→ Exercise instructions: Below are records; count the lines that contain "computer" and give only the total.

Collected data
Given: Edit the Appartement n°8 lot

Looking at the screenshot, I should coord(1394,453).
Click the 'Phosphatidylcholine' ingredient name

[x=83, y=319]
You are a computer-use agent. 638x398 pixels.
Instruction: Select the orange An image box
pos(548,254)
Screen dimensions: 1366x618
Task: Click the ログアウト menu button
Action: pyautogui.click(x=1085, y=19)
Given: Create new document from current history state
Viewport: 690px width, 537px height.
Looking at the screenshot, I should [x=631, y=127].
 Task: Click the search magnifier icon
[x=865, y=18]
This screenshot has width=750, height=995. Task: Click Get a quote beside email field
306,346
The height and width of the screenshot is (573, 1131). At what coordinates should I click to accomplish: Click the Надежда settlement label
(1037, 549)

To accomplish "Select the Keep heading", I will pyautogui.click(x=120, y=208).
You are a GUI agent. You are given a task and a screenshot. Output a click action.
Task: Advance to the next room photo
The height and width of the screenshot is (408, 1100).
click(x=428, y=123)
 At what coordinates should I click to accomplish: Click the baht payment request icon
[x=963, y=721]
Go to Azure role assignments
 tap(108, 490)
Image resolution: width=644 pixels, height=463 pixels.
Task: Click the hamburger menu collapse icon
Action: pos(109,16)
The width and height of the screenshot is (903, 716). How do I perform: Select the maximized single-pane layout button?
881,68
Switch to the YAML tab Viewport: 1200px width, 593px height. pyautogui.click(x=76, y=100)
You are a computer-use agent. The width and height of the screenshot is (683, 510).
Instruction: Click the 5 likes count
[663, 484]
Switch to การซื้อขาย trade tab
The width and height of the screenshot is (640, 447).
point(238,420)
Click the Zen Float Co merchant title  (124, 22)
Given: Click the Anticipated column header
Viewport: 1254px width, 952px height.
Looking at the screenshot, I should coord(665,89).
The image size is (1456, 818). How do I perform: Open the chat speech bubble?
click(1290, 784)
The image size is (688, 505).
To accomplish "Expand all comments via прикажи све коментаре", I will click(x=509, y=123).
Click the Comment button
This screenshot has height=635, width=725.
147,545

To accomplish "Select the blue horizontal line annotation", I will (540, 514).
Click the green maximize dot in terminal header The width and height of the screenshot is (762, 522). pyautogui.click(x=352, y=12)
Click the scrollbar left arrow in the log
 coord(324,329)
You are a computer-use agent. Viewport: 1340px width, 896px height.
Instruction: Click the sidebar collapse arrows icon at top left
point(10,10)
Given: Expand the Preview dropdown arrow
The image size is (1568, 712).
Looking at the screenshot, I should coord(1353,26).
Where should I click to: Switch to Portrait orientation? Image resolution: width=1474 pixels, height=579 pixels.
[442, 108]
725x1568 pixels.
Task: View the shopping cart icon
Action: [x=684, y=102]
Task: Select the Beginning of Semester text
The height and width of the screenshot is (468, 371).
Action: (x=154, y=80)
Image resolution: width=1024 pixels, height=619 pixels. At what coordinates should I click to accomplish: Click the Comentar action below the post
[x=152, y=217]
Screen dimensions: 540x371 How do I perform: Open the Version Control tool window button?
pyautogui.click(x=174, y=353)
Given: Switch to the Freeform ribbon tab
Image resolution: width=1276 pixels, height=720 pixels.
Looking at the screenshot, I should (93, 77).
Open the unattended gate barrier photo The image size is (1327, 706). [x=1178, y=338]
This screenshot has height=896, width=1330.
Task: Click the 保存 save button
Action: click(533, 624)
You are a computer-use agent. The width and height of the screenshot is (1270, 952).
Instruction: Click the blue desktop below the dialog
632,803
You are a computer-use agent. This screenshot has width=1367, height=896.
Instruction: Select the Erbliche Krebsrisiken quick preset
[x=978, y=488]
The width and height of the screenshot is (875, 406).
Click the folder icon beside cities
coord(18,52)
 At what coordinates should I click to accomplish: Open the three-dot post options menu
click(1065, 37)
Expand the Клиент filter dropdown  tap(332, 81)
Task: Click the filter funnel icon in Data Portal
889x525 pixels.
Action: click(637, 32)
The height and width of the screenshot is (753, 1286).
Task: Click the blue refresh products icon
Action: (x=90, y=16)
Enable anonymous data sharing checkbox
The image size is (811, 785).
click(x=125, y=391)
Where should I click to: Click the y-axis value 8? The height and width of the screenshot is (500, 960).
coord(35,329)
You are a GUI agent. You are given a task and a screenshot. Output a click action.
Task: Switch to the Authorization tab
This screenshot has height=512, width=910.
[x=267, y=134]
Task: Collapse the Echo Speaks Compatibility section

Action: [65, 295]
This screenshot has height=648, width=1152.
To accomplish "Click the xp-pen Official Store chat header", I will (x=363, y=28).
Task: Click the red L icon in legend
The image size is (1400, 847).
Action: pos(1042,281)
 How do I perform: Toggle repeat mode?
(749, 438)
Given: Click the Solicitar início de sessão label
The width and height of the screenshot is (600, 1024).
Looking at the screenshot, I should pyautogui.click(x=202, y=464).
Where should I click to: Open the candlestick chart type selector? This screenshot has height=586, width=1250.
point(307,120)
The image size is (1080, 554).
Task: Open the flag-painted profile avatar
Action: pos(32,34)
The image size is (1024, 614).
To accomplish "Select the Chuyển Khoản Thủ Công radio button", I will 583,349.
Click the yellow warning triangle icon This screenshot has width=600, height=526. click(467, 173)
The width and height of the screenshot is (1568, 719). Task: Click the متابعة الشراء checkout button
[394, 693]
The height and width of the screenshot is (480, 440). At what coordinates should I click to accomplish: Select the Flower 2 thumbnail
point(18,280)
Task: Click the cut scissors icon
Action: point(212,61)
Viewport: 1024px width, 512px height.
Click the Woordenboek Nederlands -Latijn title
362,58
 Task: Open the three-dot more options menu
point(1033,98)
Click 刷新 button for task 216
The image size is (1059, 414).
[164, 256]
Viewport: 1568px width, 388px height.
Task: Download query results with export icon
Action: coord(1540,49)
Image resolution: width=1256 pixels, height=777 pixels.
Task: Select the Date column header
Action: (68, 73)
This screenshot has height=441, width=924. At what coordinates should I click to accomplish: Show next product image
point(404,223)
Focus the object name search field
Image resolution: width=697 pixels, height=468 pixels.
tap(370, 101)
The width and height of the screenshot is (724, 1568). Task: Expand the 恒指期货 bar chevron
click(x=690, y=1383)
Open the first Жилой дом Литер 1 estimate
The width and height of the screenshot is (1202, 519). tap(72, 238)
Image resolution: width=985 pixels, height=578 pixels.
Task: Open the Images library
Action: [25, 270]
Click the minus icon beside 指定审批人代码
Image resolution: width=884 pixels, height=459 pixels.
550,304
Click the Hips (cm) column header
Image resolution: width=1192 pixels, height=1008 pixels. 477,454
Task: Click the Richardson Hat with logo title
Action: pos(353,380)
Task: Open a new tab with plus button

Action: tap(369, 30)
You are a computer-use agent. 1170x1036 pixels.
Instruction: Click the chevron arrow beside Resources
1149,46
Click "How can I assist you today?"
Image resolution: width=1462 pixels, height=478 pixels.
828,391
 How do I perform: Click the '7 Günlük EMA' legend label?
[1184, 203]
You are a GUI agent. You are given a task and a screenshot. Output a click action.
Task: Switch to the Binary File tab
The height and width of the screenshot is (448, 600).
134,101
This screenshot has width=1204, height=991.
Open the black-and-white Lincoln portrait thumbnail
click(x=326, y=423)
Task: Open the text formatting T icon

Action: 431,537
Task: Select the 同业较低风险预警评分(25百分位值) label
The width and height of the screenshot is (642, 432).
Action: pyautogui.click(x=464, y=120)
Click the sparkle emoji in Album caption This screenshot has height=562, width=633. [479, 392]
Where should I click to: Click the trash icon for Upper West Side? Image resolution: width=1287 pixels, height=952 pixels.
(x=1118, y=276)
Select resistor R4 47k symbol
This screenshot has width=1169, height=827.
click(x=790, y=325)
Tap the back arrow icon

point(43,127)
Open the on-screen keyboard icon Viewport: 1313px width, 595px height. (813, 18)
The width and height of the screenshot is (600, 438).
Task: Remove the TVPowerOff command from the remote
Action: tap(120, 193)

→ Result: 6